本文 ▸
☆ ☆ ☆ ☆ ☆ ☆ ☆

現預金出納帳とは、現金の出入りを記録した「現金出納帳」と口座上での取引を記録した「預金出納帳」のふたつの書類を取りまとめたものだ。事業のお金が動いた時点で、日付、目的、出入金先、金額を都度記録することで、お金の流れを把握できる。

固定資産台帳とは、事業上で取得した固定資産についての情報を記録したものだ。取得時の価格が一定以上、かつ経年によって価値が減っていく固定資産は「減価償却(げんかしょうきゃく)資産」にあたる。原価滅却資産は取得時の価格すべてを経費に計上するのではなく、使用期間で経費を分割して形状する「減価償却」の経理処理が必要となる。建物や車、機械装置などの減価償却資産を管理するうえでも、固定資産台帳の役割は重要だ。

経費帳とは、事業上で発生した経費(仕入れは除く)の勘定科目、金額、出納元を記録した帳簿だ。経費は確定申告時に事業収入から控除されるため、節税のうえでも経費の記録は必須と言えるだろう。

買掛帳とは、仕入れにおける商品の買掛、買掛金の支払い状況を記録した帳簿だ。仕入れ先ごとに記載する。

売掛帳とは、商品の掛売りや売掛金の回収状況を記録した帳簿だ。取引先(勘定口座)ごとに記載する。

伝票の種類と特徴

事業の取引や資金の流れを体系的にまとめた書類が帳簿であるのに対して、個々の取引の内容を記録したものが伝票にあたる。伝票に該当する書類には、「入金伝票・出金伝票」「見積書」「請求書」「納品書」「領収書」「支払明細書」「発注書」などがある。事業や取引の内容によって、作成される伝票の種類は異なる。

入金伝票・出金伝票とは商品やサービスを販売し入金があったとき、または購入して出金があったときに記録する伝票だ。

見積書とは、顧客や取引先の提示した条件に従って商品やサービスの金額と内訳を明記した伝票だ。取引内容を客観視して提示するためにも必要となる。

請求書とは、取引や契約が実行された場合に相手への代金請求のために発行する伝票。基本的に見積書と同じ内容が記載されるが、途中で金額の増減や追加などがあった場合は、内容を修正した請求書が作成される。

納品書とは、商品またはサービスを相手側に納品するときに発行する伝票だ。確実に納品したことの証明となるほか、相手側が注文した通りのものが納品されているかを確認するためにも使われる。

領収書とは、代金や報酬を受け取った証明として発行される伝票だ。金額、目的、日時などが記載されている。

支払明細書とは、支払いが確定したものに対する金額の内訳や詳細情報が記載された伝票を指す。

発注書とは、取引先に対して製造や販売、仕入れなど商品やサービスに関する依頼を実行するときに発行する伝票だ。

証憑との違い

帳票と似ている言葉に「証憑(しょうひょう)」がある。証憑書類とは、取引が確実に行われた証明となる書類のことだ。たとえば帳票のなかでは、金銭取引の証明となる領収書や請求書、物品取引の証明となる納品書や発注書などが証憑書類に該当する。

☆ ☆ ☆ ☆ ☆ ☆ ☆

収集データ ▸
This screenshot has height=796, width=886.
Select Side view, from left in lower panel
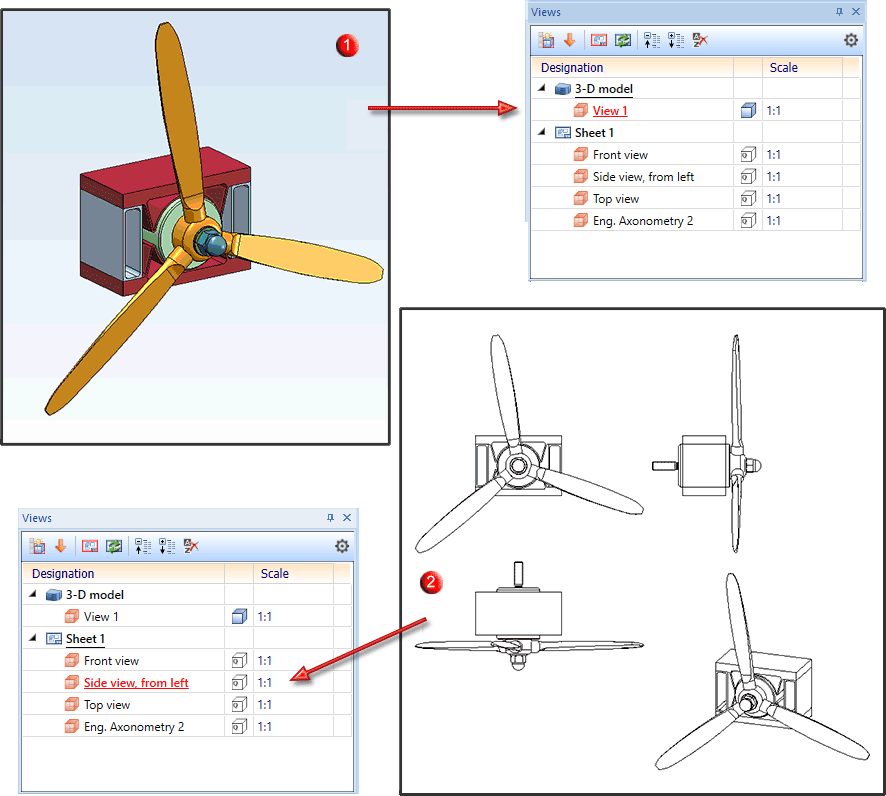[136, 683]
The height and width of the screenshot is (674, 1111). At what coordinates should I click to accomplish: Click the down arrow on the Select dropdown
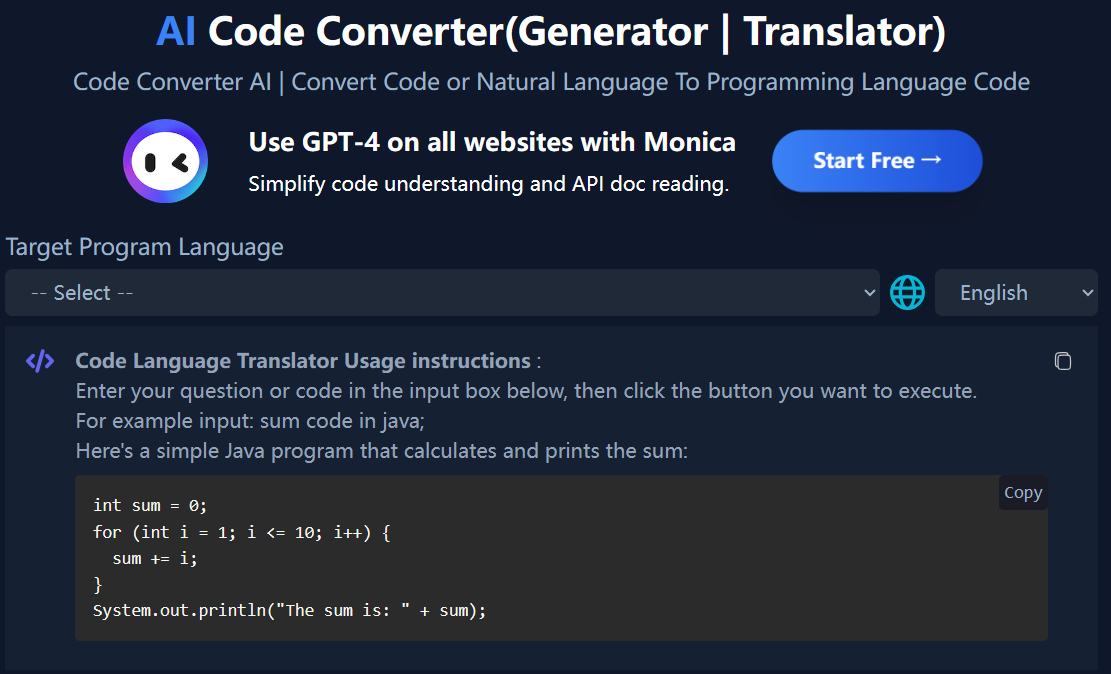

☆ ☆ ☆ ☆ ☆ ☆ ☆

実施する作業 ▸
1 - 本文のうち、「売掛帳とは、商品の掛売りや売」から「修正した請求書が作成される。」までを一字も変えずに抜き出すこと。
2 - 本文によると、買掛帳は何ごとに記載するか。

作業別の解答 ▸
1 -
売掛帳とは、商品の掛売りや売掛金の回収状況を記録した帳簿だ。取引先(勘定口座)ごとに記載する。

伝票の種類と特徴

事業の取引や資金の流れを体系的にまとめた書類が帳簿であるのに対して、個々の取引の内容を記録したものが伝票にあたる。伝票に該当する書類には、「入金伝票・出金伝票」「見積書」「請求書」「納品書」「領収書」「支払明細書」「発注書」などがある。事業や取引の内容によって、作成される伝票の種類は異なる。

入金伝票・出金伝票とは商品やサービスを販売し入金があったとき、または購入して出金があったときに記録する伝票だ。

見積書とは、顧客や取引先の提示した条件に従って商品やサービスの金額と内訳を明記した伝票だ。取引内容を客観視して提示するためにも必要となる。

請求書とは、取引や契約が実行された場合に相手への代金請求のために発行する伝票。基本的に見積書と同じ内容が記載されるが、途中で金額の増減や追加などがあった場合は、内容を修正した請求書が作成される。

2 - 仕入れ先ごとに記載する。